(Problems)
- A) In the passage on Latvia's energy market below, whose district heating platform in the Baltic States did Partners Group acquire?
- B) Translate this sentence from the passage on Latvia's energy market below into Spanish: "We expect this trend will incentivize further investments in this industry."

## start Text to read

The energy market in Latvia is in a constant process of development, on both the regulatory and business sides. The following highlights suggest the energy sector will remain active in the foreseeable future, providing new opportunities for potential investors.
Firstly, over the last couple of years, the Public Utilities Commission (PUC) has put a lot of effort into the improved efficiency of the electricity and natural gas tariff system. This has resulted in a new tariff methodology for transmission and distribution networks, which ensures that grids are used effectively and each consumer, whether industrial or household, pays its fair share for expended electricity and natural gas. While initially this change was not supported by energy producers, who were largely exempt from tariffs, the PUC maintained a very firm position, to ensure that grid maintenance costs are shared among all users of the grid.
Secondly, the Latvian district heating ownership is becoming more diverse, as international investors are entering a market once dominated by municipal companies. We expect this trend will incentivize further investments in this industry. A landmark deal in this regard has been Partners Group’s acquisition of Fortum’s district heating platform in the Baltic States, including Latvia. Fortum has been one of the largest and longest-standing foreign investors operating in the energy sector in Latvia. The acquisition of Fortum’s business in the Baltics by Partners Group confirms the strong interest from equity investors in the local district heating and renewable electricity business, notwithstanding the fact that the support period for most renewable electricity generators, via the EU approved feed-in tariff and capacity payment scheme, is approaching its expiry towards the end of 2020s.

## end Text to read
## start Data entries

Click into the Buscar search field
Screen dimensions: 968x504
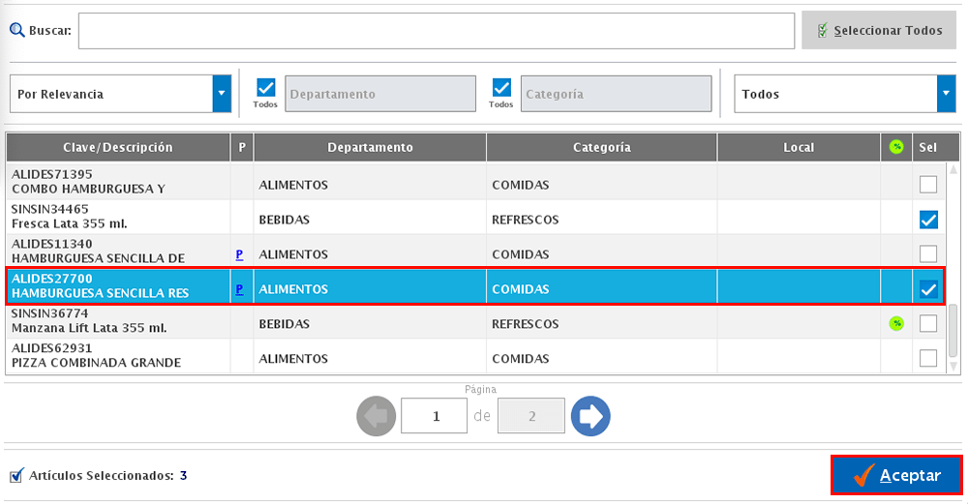436,31
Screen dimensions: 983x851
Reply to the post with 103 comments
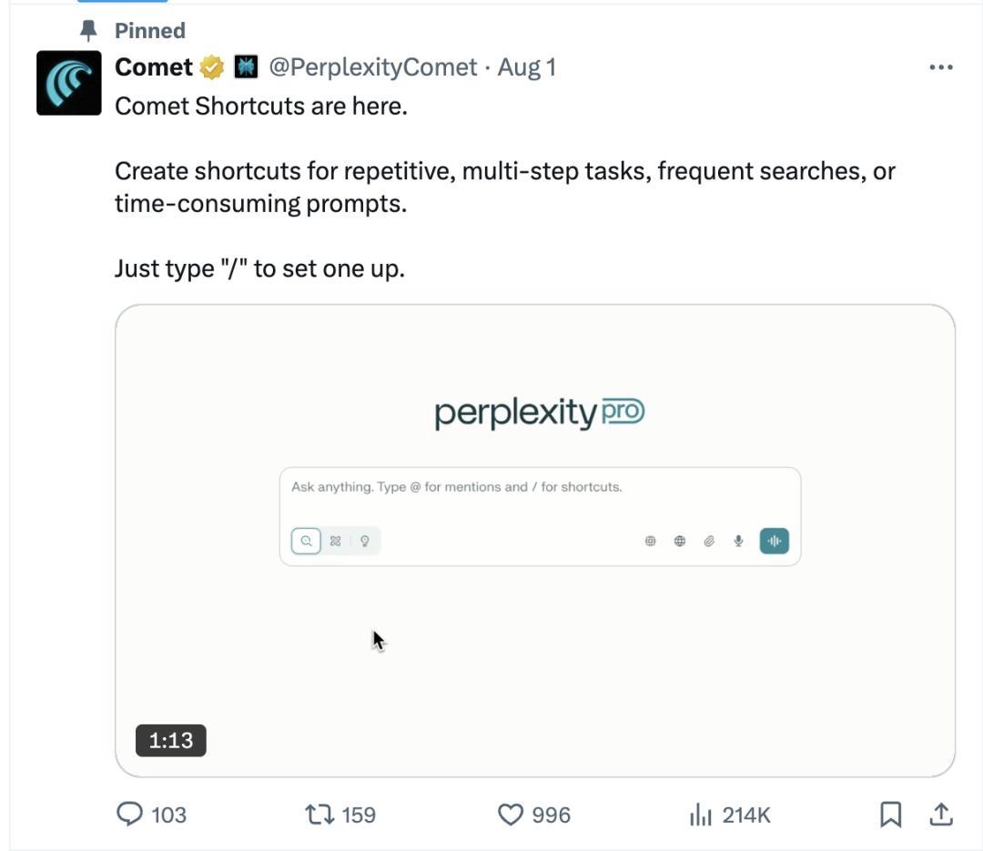(152, 815)
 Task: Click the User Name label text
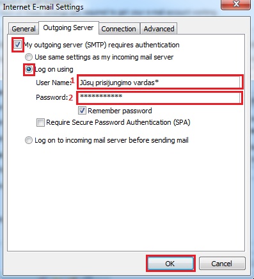coord(53,83)
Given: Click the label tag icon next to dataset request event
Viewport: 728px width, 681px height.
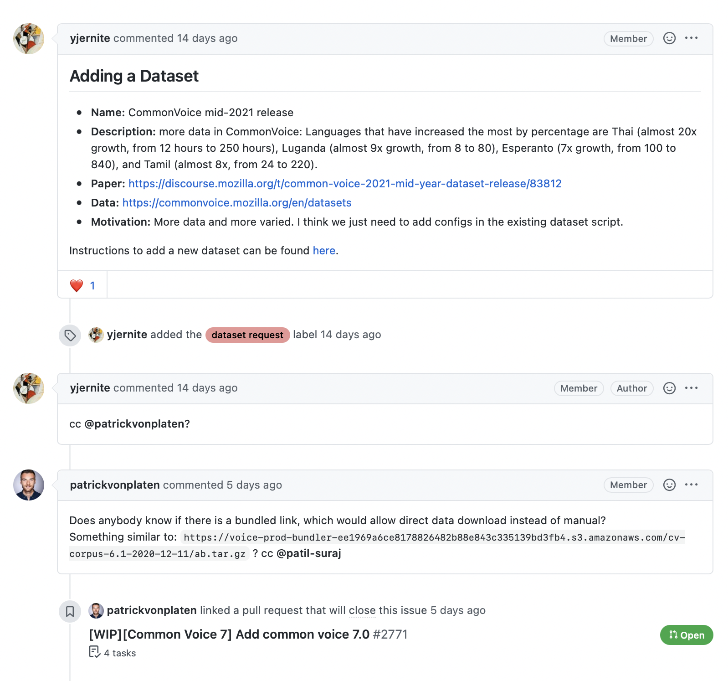Looking at the screenshot, I should click(x=69, y=335).
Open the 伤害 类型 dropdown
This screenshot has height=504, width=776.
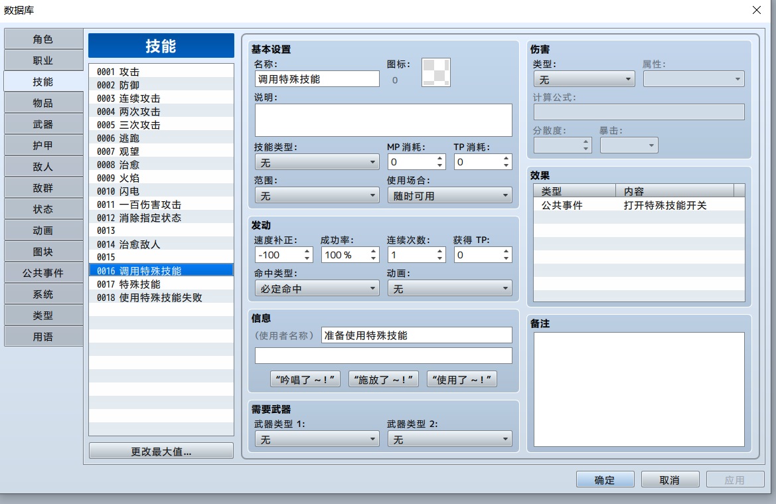click(x=584, y=79)
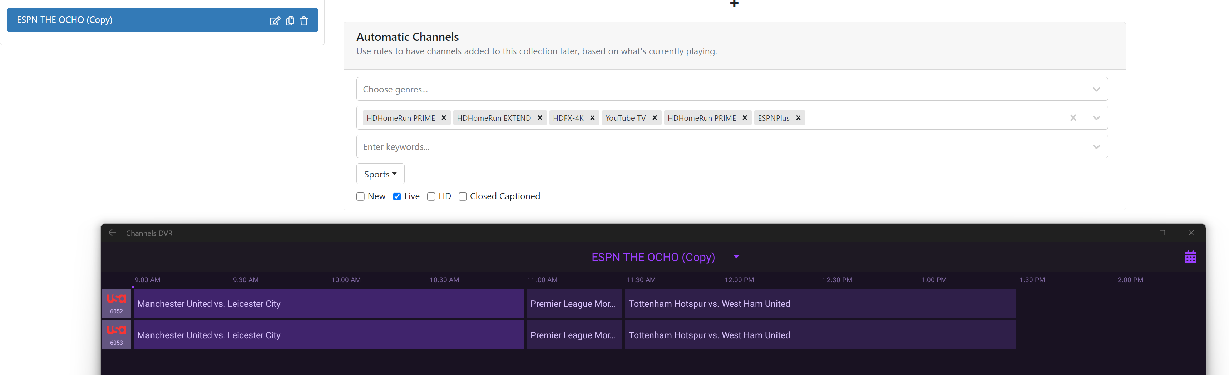Open the guide calendar icon
Screen dimensions: 1229x375
point(1190,257)
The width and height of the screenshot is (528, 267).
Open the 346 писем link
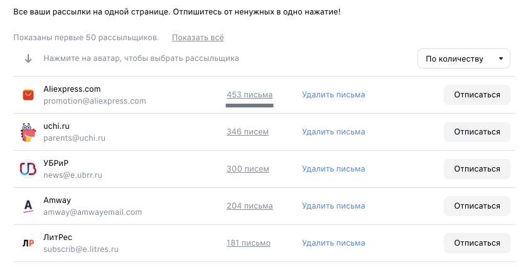(247, 132)
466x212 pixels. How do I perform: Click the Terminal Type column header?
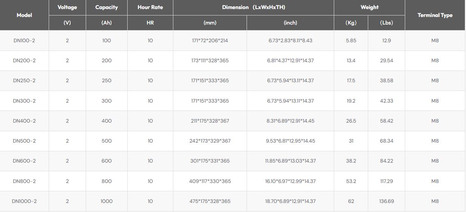click(435, 15)
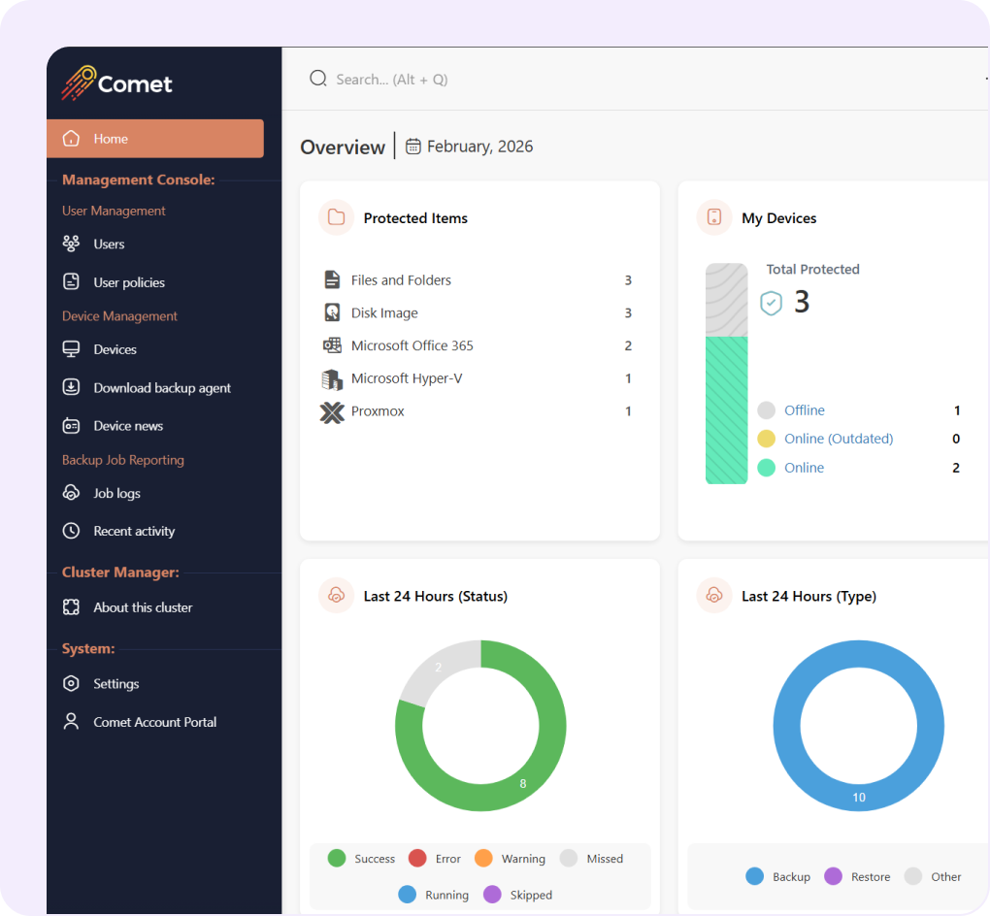
Task: Click the Job logs cloud icon
Action: pyautogui.click(x=71, y=493)
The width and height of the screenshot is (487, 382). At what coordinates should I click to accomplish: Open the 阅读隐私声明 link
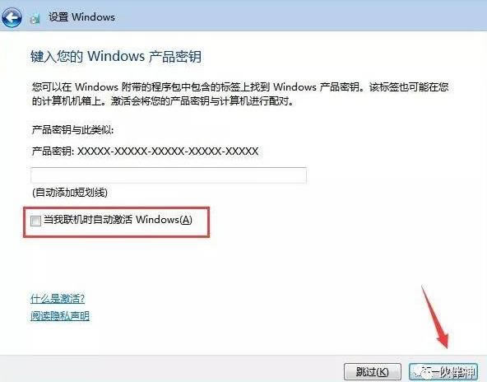(x=60, y=316)
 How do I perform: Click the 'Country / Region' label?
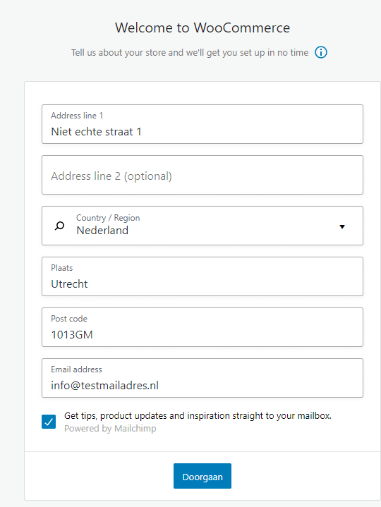108,218

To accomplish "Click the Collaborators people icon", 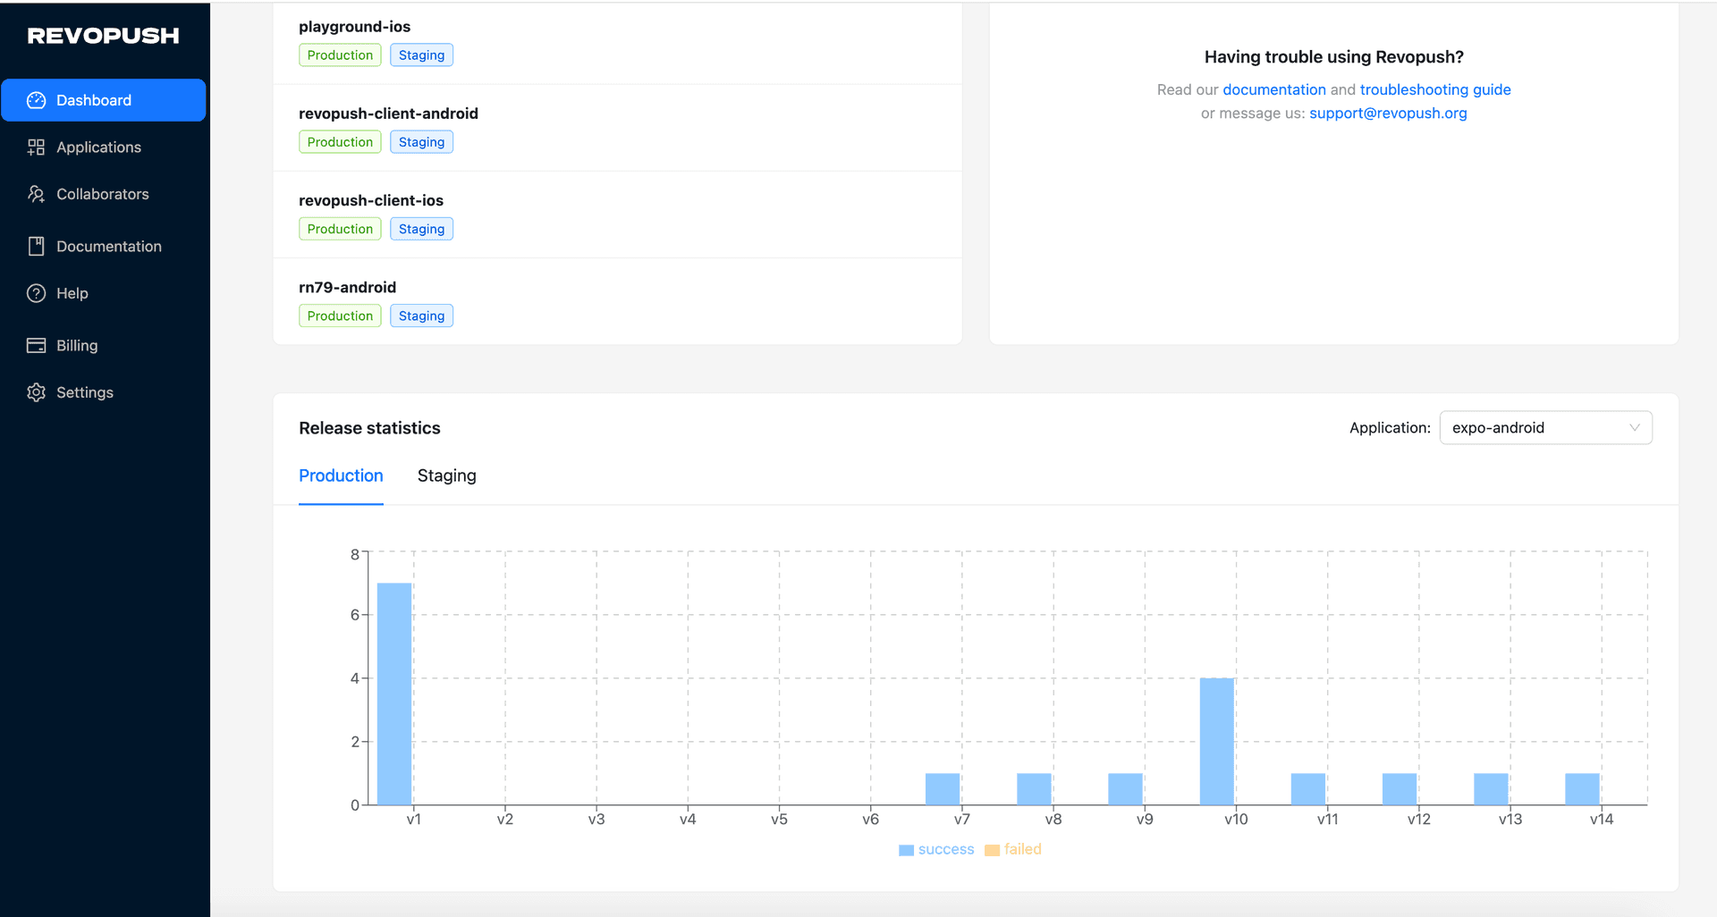I will click(36, 194).
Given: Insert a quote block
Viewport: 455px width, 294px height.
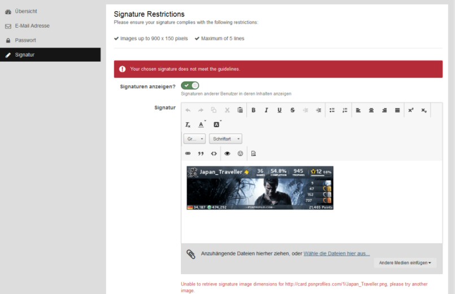Looking at the screenshot, I should (x=201, y=153).
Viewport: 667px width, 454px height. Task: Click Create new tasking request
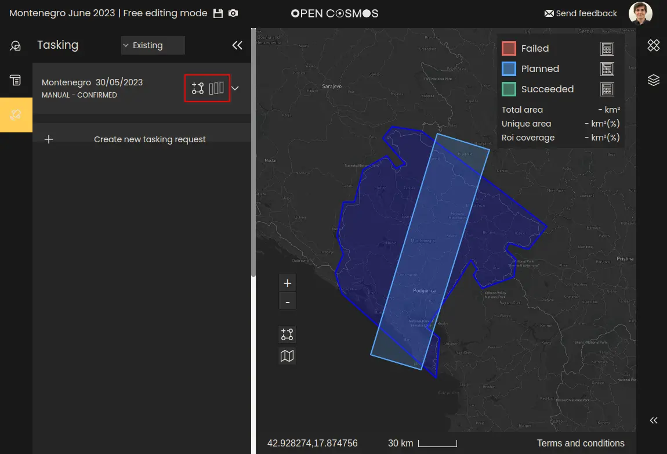(x=150, y=139)
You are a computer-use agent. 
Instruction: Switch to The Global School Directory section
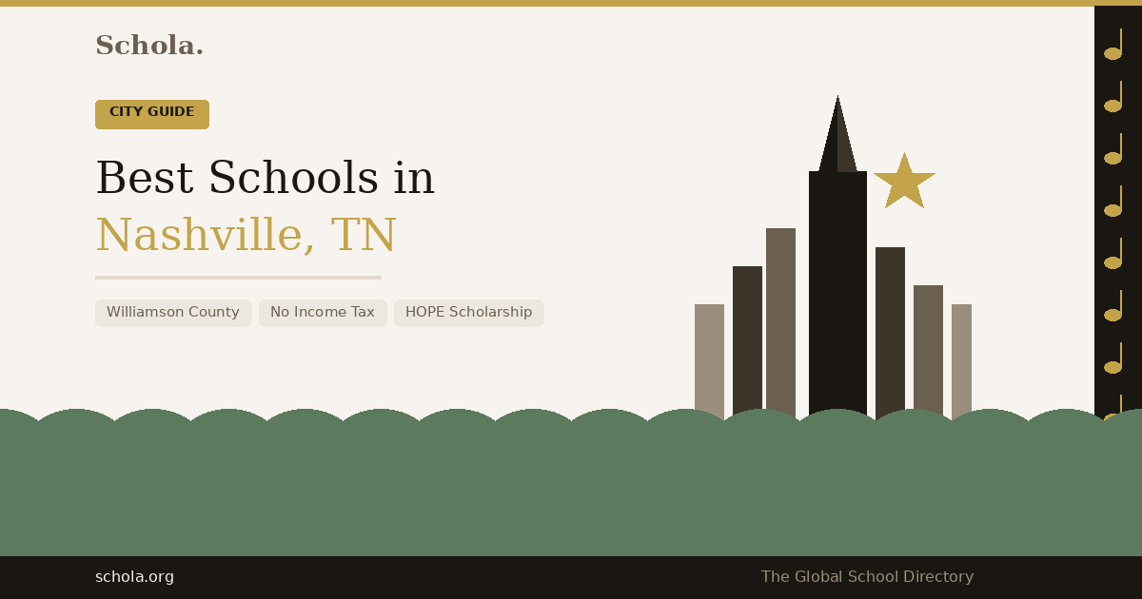coord(867,576)
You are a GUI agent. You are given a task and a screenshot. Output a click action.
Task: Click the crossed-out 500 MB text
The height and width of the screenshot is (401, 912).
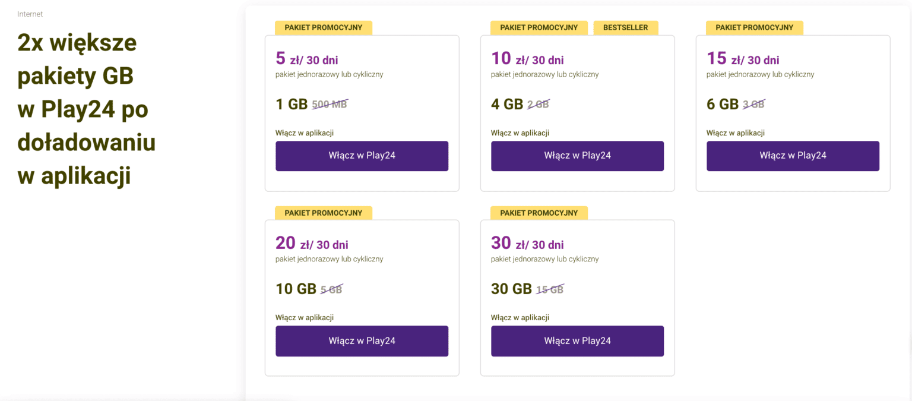pyautogui.click(x=330, y=105)
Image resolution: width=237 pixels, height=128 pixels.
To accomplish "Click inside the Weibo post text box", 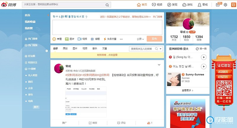I will (107, 27).
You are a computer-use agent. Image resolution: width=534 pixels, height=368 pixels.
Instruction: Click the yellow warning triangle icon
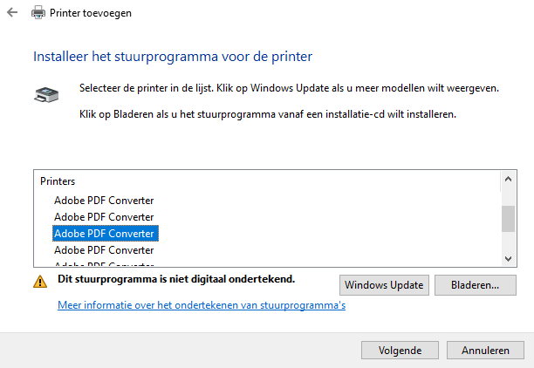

## end Data entries

(Solutions per task)
- A) Fortum's

- B) Esperamos que esta tendencia incentive nuevas inversiones en esta industria.